Running with a Spoonful in Life's Gallery

Wednesday, March 23, 2005

Living wills and the will to Live

There is a huge controversy going on right now about whether a certain individual should be kept alive. It is strangely saddening how the case, which is being fought on sacred grounds of the sanctimony of human life, has consecrated the very dignity of the individual that had been the sole purpose of its genesis. The whimsical removal and reinsertion of the feeding tube has eroded any semblance of respect for the soul that might still be inhabiting the greatly diminished physical body.

The Will to Live is universal....nobody has a right to take away somebody else's Will to Live. Certain countries or political systems take a slightly different stand, preferring to remove individuals whose continued existence in the society threatens the Lives of its other citizens.

How about the Will to Die? Shouldn't someone have as much authority to decide his own death as much as his own life?

Which side of the contention you are on says something about what you think. Are the rights of the individual above the State's? The guardian's? Are there universal rules that govern human life which surpasses law and can only be administered by religion?

How much you are willing to fight for the side you are on says something about how you feel. Maybe you think that individuals can choose their own way to live, and end their lifes. Or maybe your parents, being the people who gave you life in the first place, should be the only ones who have the power to choose to take it away. Or maybe humanity was never given the rights nor the power to its own life.

My own take, is that individuals should be allowed to live the way they want to, and be allowed to die with dignity, if that is what they wish for as well. What if I end up in such a tormented and wretched state of existence that I'm better off dead than alive?

Its a bizarre and ironical thing, this Living Will. A living will , a document cast in paper and ink, to cement an individual's decision to enforce his Will to Die.

......

**Aim of the exercise**
Transcribe the passage of the blog post on living wills starting with "My own take, is" and going on through "Will to Die.".

**Extracted information**
......

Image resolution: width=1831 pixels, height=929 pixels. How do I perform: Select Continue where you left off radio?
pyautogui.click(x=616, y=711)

......

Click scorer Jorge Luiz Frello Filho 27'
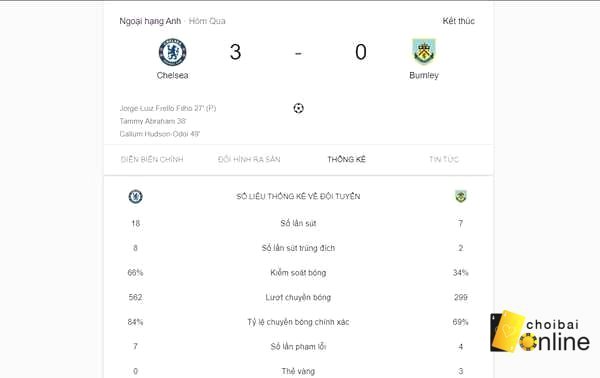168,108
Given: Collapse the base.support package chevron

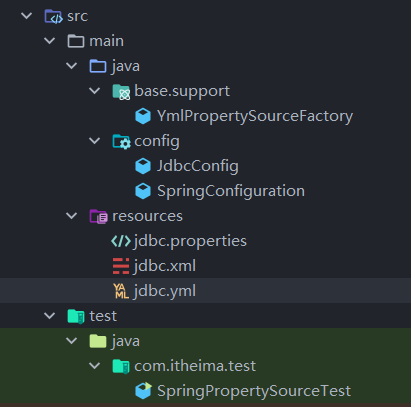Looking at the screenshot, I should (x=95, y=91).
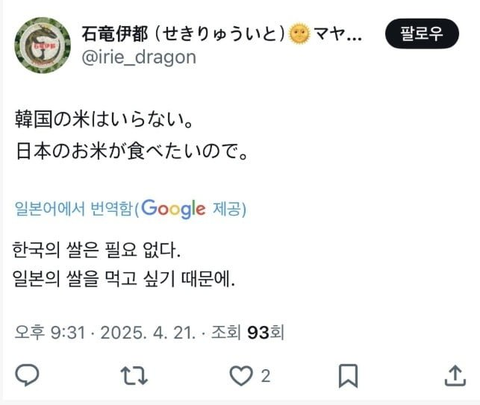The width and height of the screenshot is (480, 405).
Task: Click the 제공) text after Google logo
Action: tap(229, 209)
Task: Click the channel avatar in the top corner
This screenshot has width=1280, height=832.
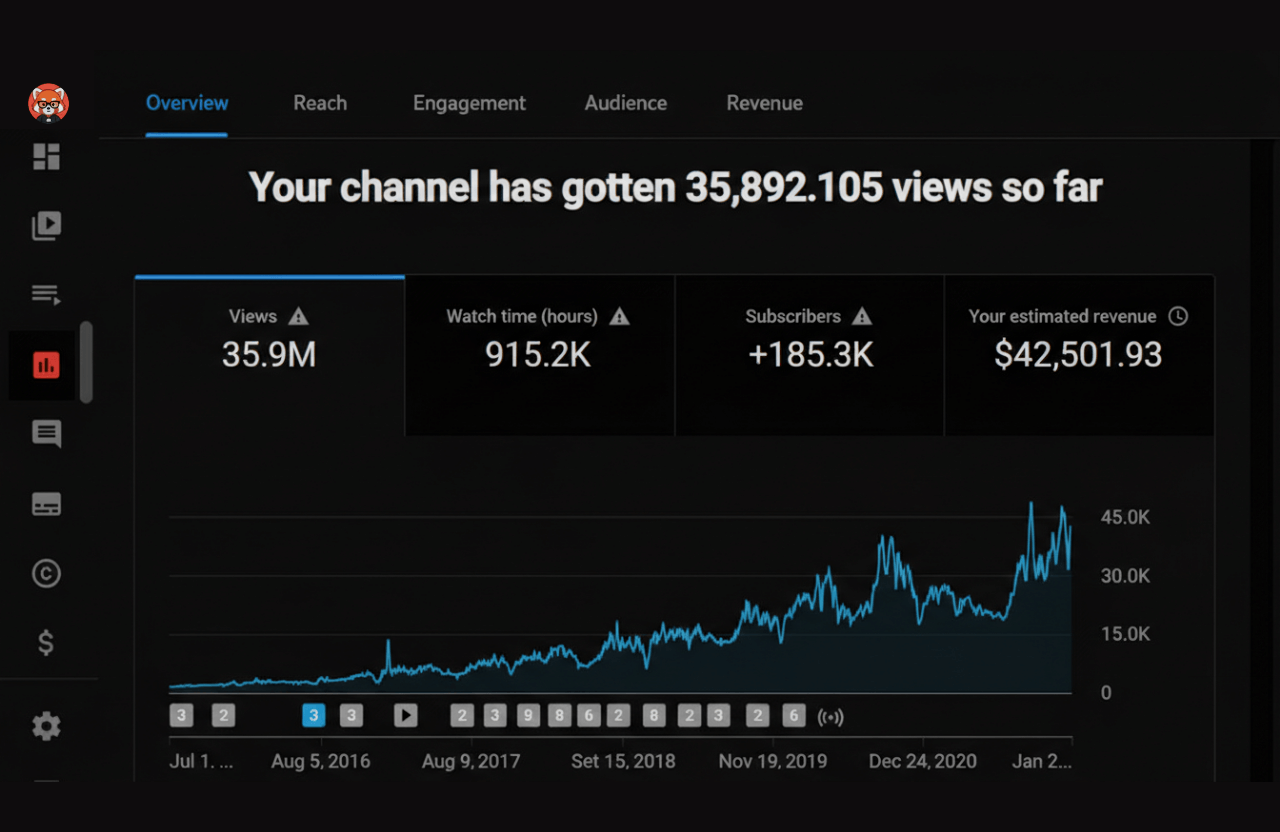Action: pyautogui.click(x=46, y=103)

......

**Your response**
My own take, is that individuals should be allowed to live the way they want to, and be allowed to die with dignity, if that is what they wish for as well. What if I end up in such a tormented and wretched state of existence that I'm better off dead than alive?

Its a bizarre and ironical thing, this Living Will. A living will , a document cast in paper and ink, to cement an individual's decision to enforce his Will to Die.